On April 12, 2021, the Acting Director of the Division of Corporation Finance and Acting Chief Accountant of the Securities and Exchange Commission together issued a statement regarding the accounting and reporting considerations for warrants issued by special purpose acquisition companies entitled “Staff Statement on Accounting and Reporting Considerations for Warrants Issued by Special Purpose Acquisition Companies (“SPACs”) (the “SEC Statement”). Specifically, the SEC Statement, among other things, focused on certain settlement terms and provisions related to certain tender offers following a business combination, which terms are similar to those contained in Empower Ltd.’s (the “Company”) warrant agreement.

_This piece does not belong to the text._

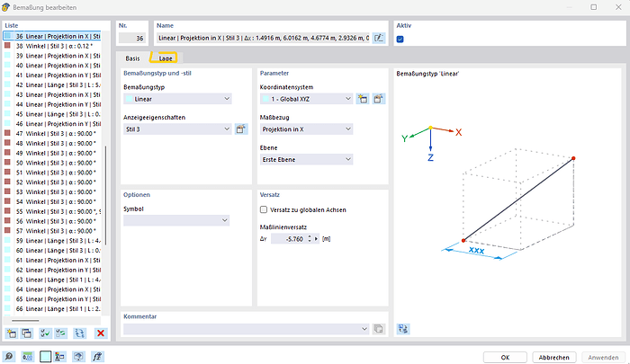Click the search icon in bottom-left toolbar
The image size is (630, 364).
[9, 357]
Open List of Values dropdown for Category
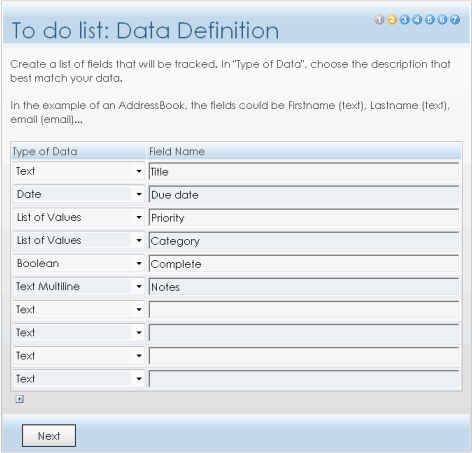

In consideration of the SEC Statement, the Company’s management further evaluated (i) the public warrants and private placement warrants issued in connection with the Company’s initial public offering (the “Warrants”) and (ii) the forward purchase agreement between the Company and Empower Funding LLC (“FPA”) under Accounting Standards Codification (“ASC”) Subtopic 815-40, Contracts in Entity’s Own Equity. ASC Section 815-40-15 addresses equity versus liability treatment and classification of equity-linked financial instruments, including warrants, and states that a warrant may be classified as a component of equity only if, among other things, the warrant is indexed to the issuer’s common stock. Under ASC Section 815-40-15, a warrant is not indexed to the issuer’s common stock if the terms of the warrant require an adjustment to the exercise price upon a specified event and that event is not an input to the fair value of the warrant. Based on management’s evaluation, the Company’s audit committee (the “Audit Committee”), in consultation with management concluded that the Company’s Warrants and the FPA are not indexed to the Company’s common stock in the manner contemplated by ASC Section 815-40-15 because the holder of the instrument is not an input into the pricing of a fixed-for-fixed option on equity shares. In addition, based on management’s evaluation, the Company’s audit committee, in consultation with management, concluded that the tender offer provision fails the “classified in stockholders’ equity” criteria as contemplated by ASC Section 815-40-25.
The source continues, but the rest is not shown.